Die gezeichnete Serie? Ich erinnere mich dunkel, dass es da auch ein oder zwei Pilotfolgen mit beinahe Filmlänge gab, oder?


----------



## Two-Face (17. Juni 2019)

*AW: Was ist eure persönliche Star Wars Rangliste aller bisherigen Filme?*



Krautmausch schrieb:


> Die gezeichnete Serie? Ich erinnere mich dunkel, dass es da auch ein oder zwei Pilotfolgen mit beinahe Filmlänge gab, oder?


Nö, das war eine Miniserie, bestehend aus drei Staffeln, auf DVD zusammengefasst in zwei Kurzfilme á 60 Minuten.

Davon gab's auch Ableger im Comicformat. Laut Disney aber nicht mehr kanonisch. Mir aber scheißegal.


----------



## Krautmausch (17. Juni 2019)

*AW: Was ist eure persönliche Star Wars Rangliste aller bisherigen Filme?*



Two-Face schrieb:


> Nö, das war eine Miniserie, bestehend aus drei Staffeln, auf DVD zusammengefasst in zwei Kurzfilme á 60 Minuten.



Ahja, so war das. Lange her ist's.


----------



## DasBorgkollektiv (17. Juni 2019)

*AW: Was ist eure persönliche Star Wars Rangliste aller bisherigen Filme?*

Gab es zu den Ewoks nicht auch eine Serie? Oder wurde die vorher eingestellt?


----------



## RyzA (17. Juni 2019)

*AW: Was ist eure persönliche Star Wars Rangliste aller bisherigen Filme?*



DasBorgkollektiv schrieb:


> Gab es zu den Ewoks nicht auch eine Serie? Oder wurde die vorher eingestellt?

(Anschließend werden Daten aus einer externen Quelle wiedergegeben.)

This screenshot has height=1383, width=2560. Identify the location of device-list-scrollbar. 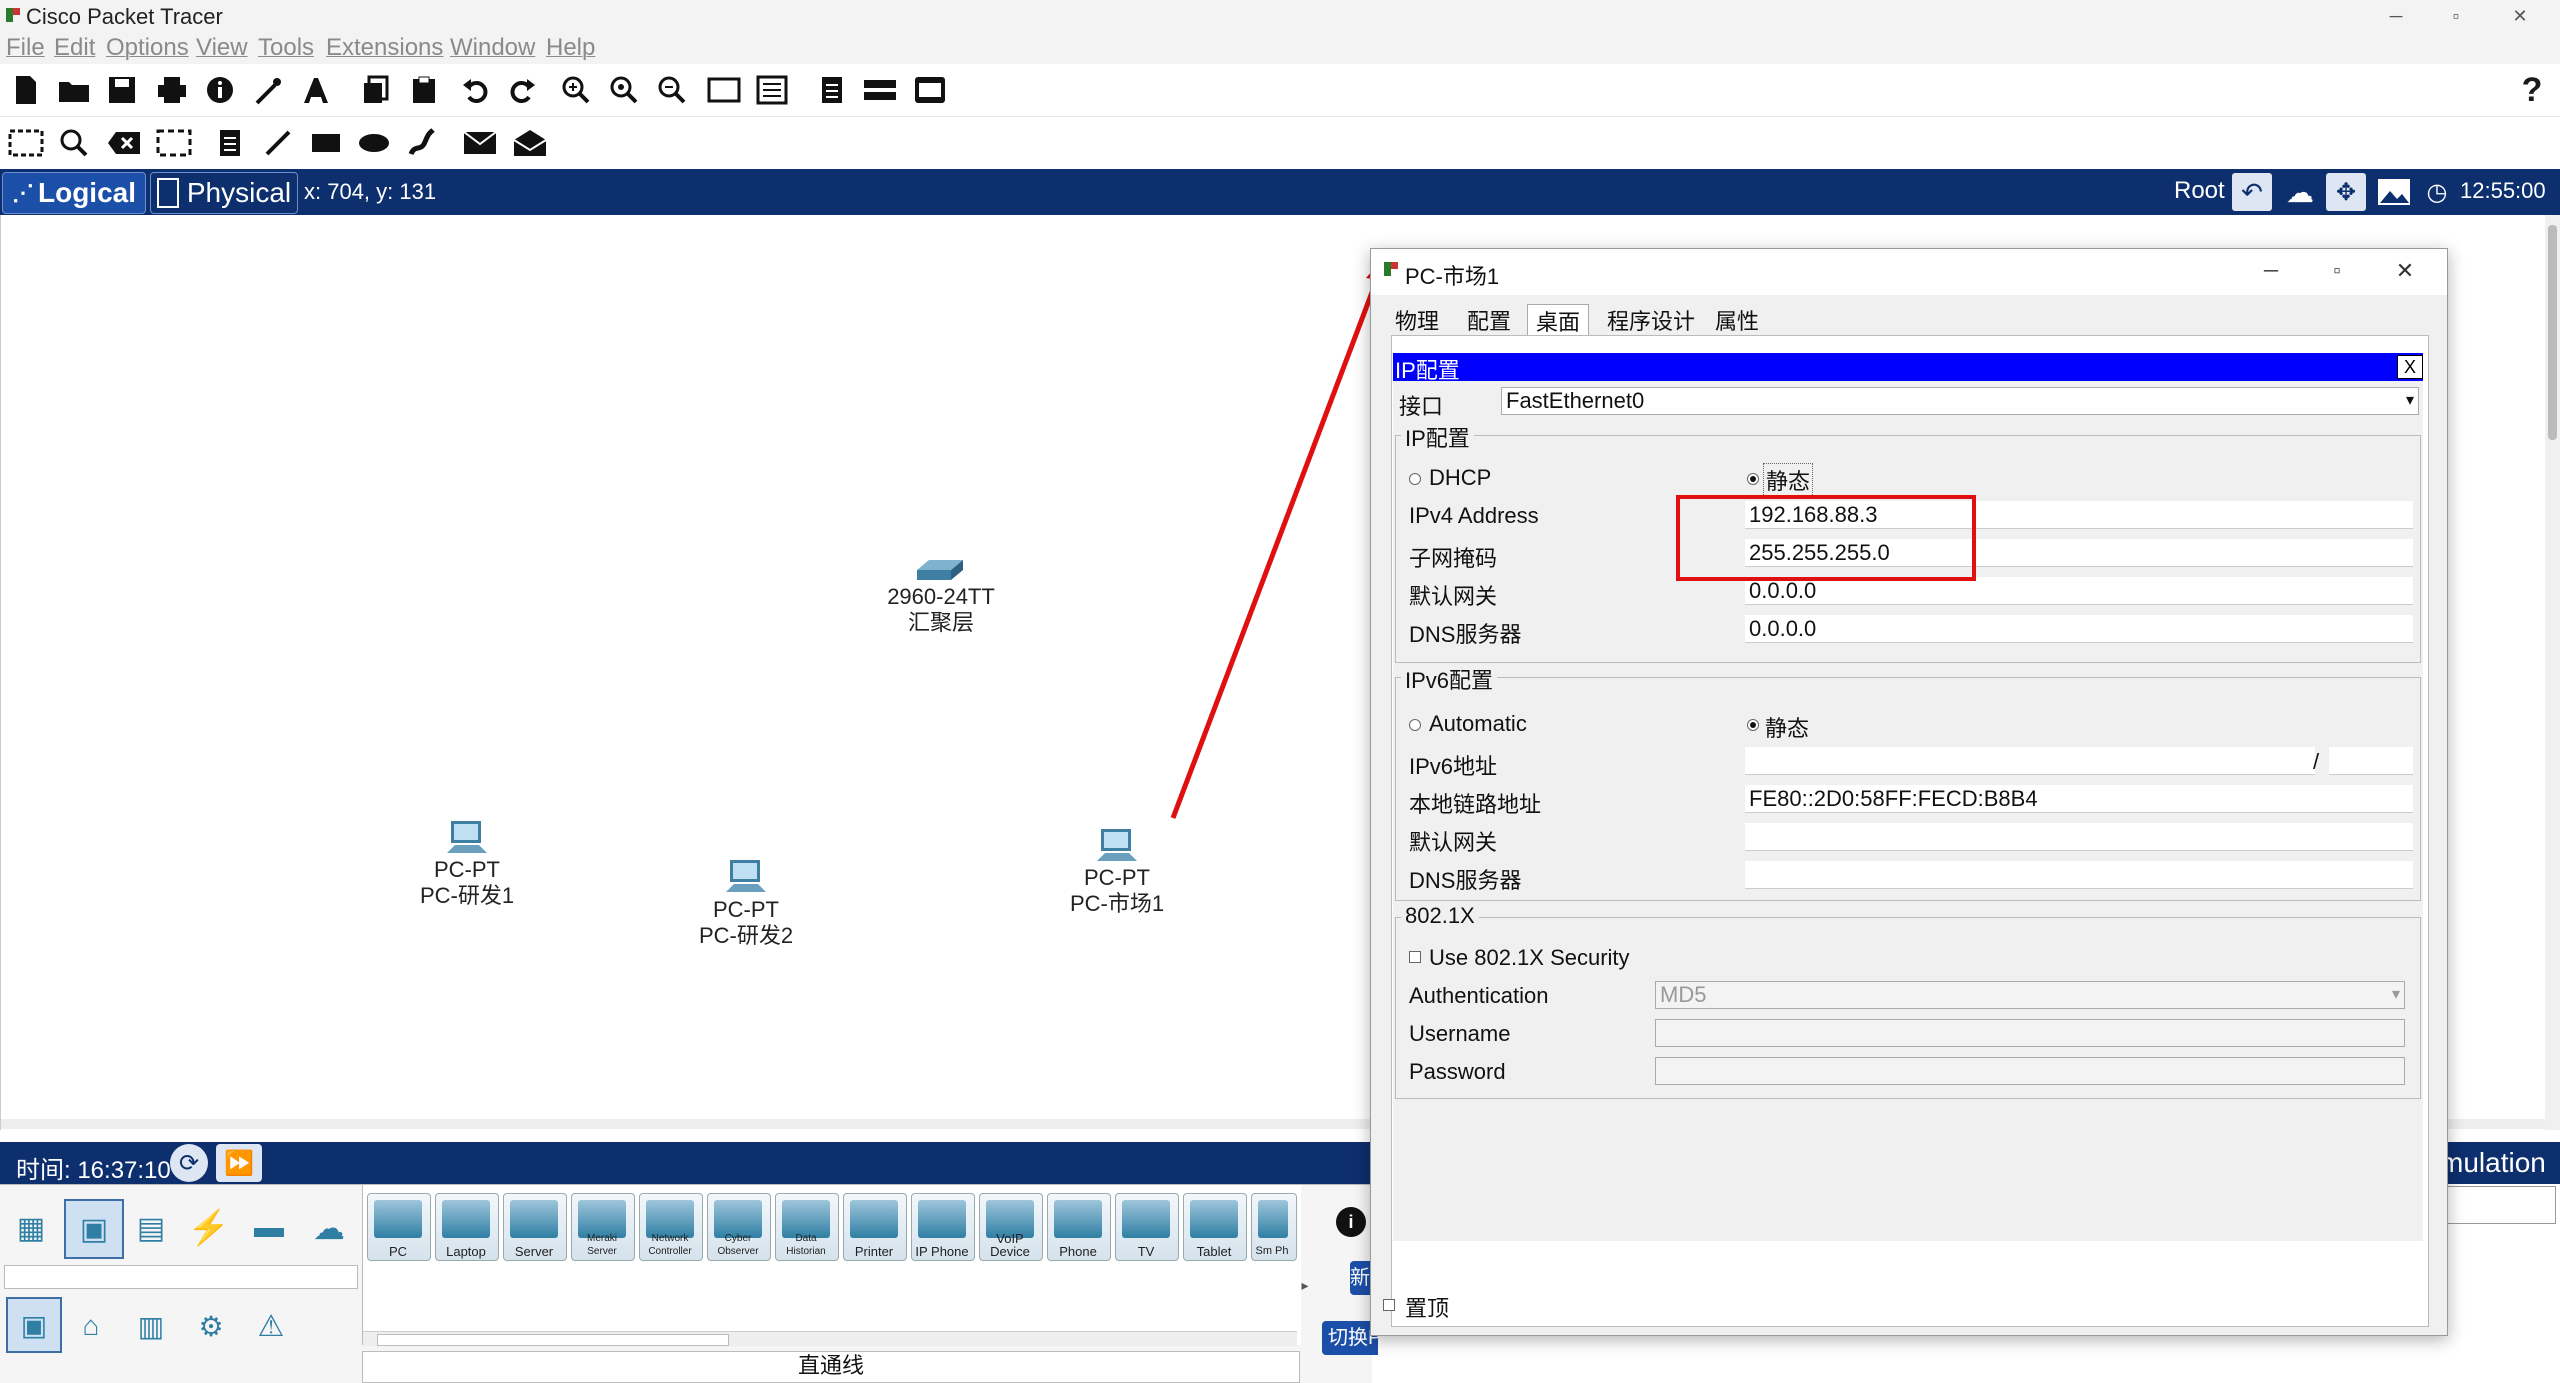
(830, 1338).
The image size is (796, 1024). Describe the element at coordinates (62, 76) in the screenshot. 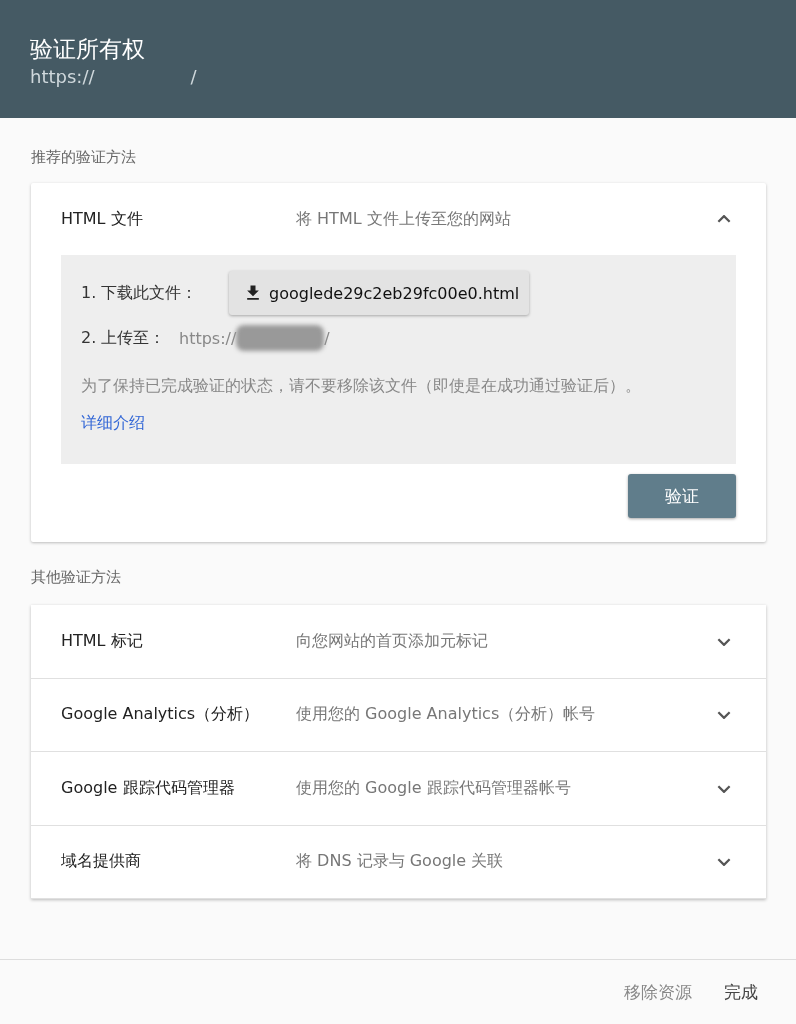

Ja gab es: Die Ewoks – Wikipedia


----------



## leaf348 (18. Juni 2019)

*AW: Was ist eure persönliche Star Wars Rangliste aller bisherigen Filme?*

5
8 (Wobei ich mir ehrlicherweise den Kamel-Pferde-Part nicht geben kann)
4
6
Rogue
Solo
3
1 (war auch mein erster im Kino)
2 (wurde mit jedem Jahr schlechter, wobei ich Obis Detektiv-Part immer noch sehr mag)


----------



## masterX244 (20. Juni 2019)

*AW: Was ist eure persönliche Star Wars Rangliste aller bisherigen Filme?*



leaf348 schrieb:


> 5
> 8 (Wobei ich mir ehrlicherweise den Kamel-Pferde-Part nicht geben kann)
> 4
> 6
> ...



Fehlt da nicht die 7 irgendwo?


----------



## DasBorgkollektiv (20. Juni 2019)

*AW: Was ist eure persönliche Star Wars Rangliste aller bisherigen Filme?*



masterX244 schrieb:


> Fehlt da nicht die 7 irgendwo?



Da der Film letztendlich eine Episode 4 -Kopie ist, ist er vielleicht auch da zu verorten.


----------



## RyzA (24. Dezember 2019)

*AW: Was ist eure persönliche Star Wars Rangliste aller bisherigen Filme?*



RyzA schrieb:


> So sind es genau 10 Filme und eine Top-Ten.
> Wenn 9 lief kann ich ja ein Update machen. Vielleicht wird der ja wieder besser als 8.


Tja, Teil 9 ist nicht wirklich besser.
Und in meine Top 10 schafft er es auch nicht.


----------